Participants had a mean viral load of 4.61 log10 copies/ml (around 40,000 copies) and a mean CD4 cell count of 399 cells/mm3. Fourteen of 30 were antiretroviral-experienced.
The peak reduction in viral load was observed at day 9, averaging -1.23 log10 copies/ml in the 1800mg group and –1.01 log10 copies/ml in the 800mg group. Viral load rebounded slowly in the majority of patients. 42% of the 1800mg recipients experienced viral load reductions of at least -1.5 log10 copies/ml, compared to 25% of the 800mg recipients.
Adverse events and laboratory abnormalities were mild, and Bristol Myers Squibb will now move forward with refining the dose in a larger phase I/II study.
Jacobson M et al.

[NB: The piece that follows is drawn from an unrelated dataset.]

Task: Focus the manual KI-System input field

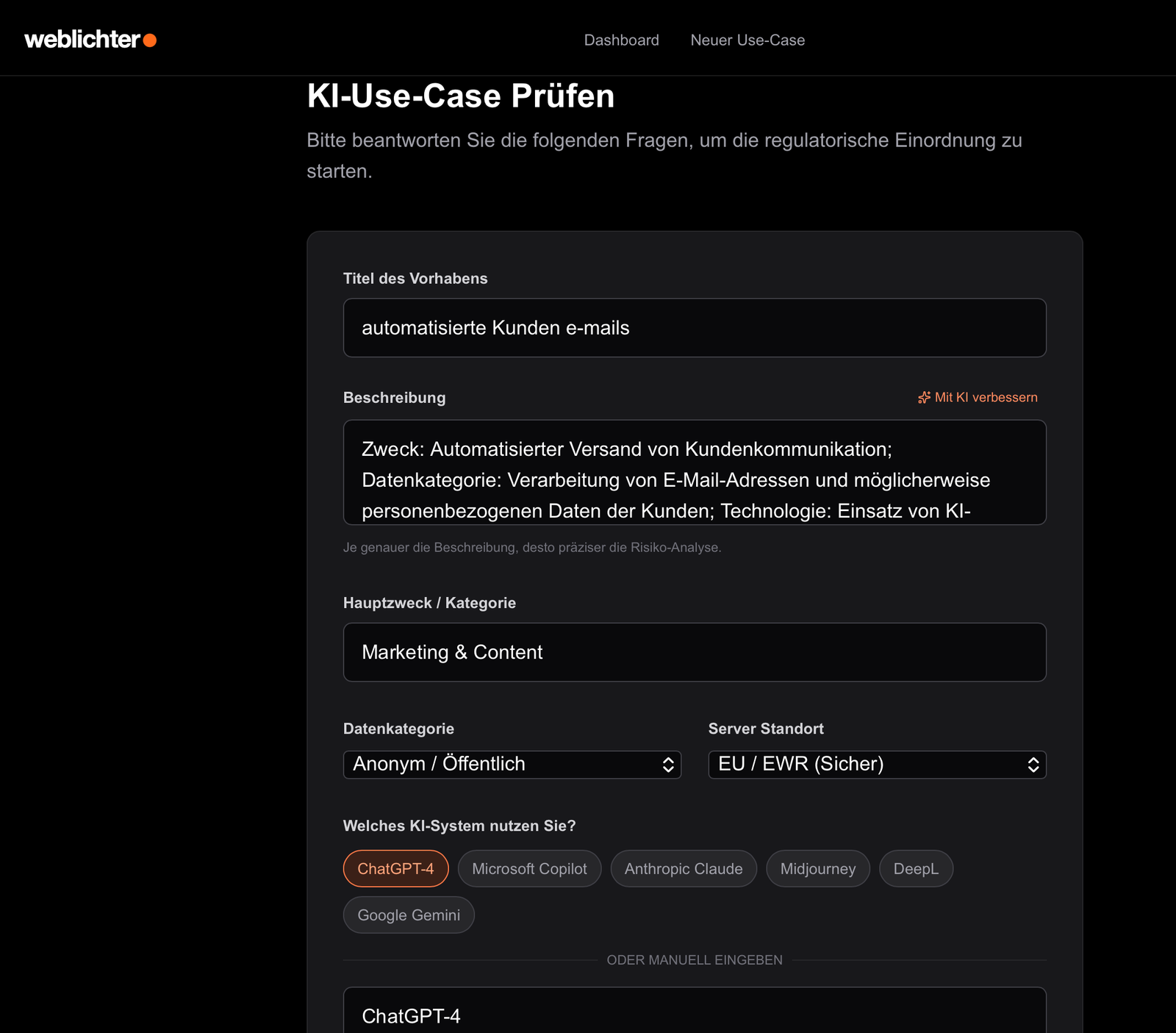Action: click(695, 1011)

Phase 1b study of the anti-CD4 monoclonal antibody TNX-355 in HIV-infected subjects: safety and antiretroviral activity of multiple doses. Eleventh Conference on Retroviruses and Opportunistic Infections, San Francisco, abstract 536, 2004.
Schurmann D et al. SCH D: antiviral activity of a CCR5 receptor antagonist. Eleventh Conference on Retroviruses and Opportunistic Infections, San Francisco, abstract 140LB, 2004.
Hanna G et al. Antiviral activity, safety and tolerability of a novel oral small molecule HIV-1 attachment inhibitor BMS-488043 in HIV-1 infected subjects. Eleventh Conference on Retroviruses and Opportunistic Infections, San Francisco, abstract 141, 2004.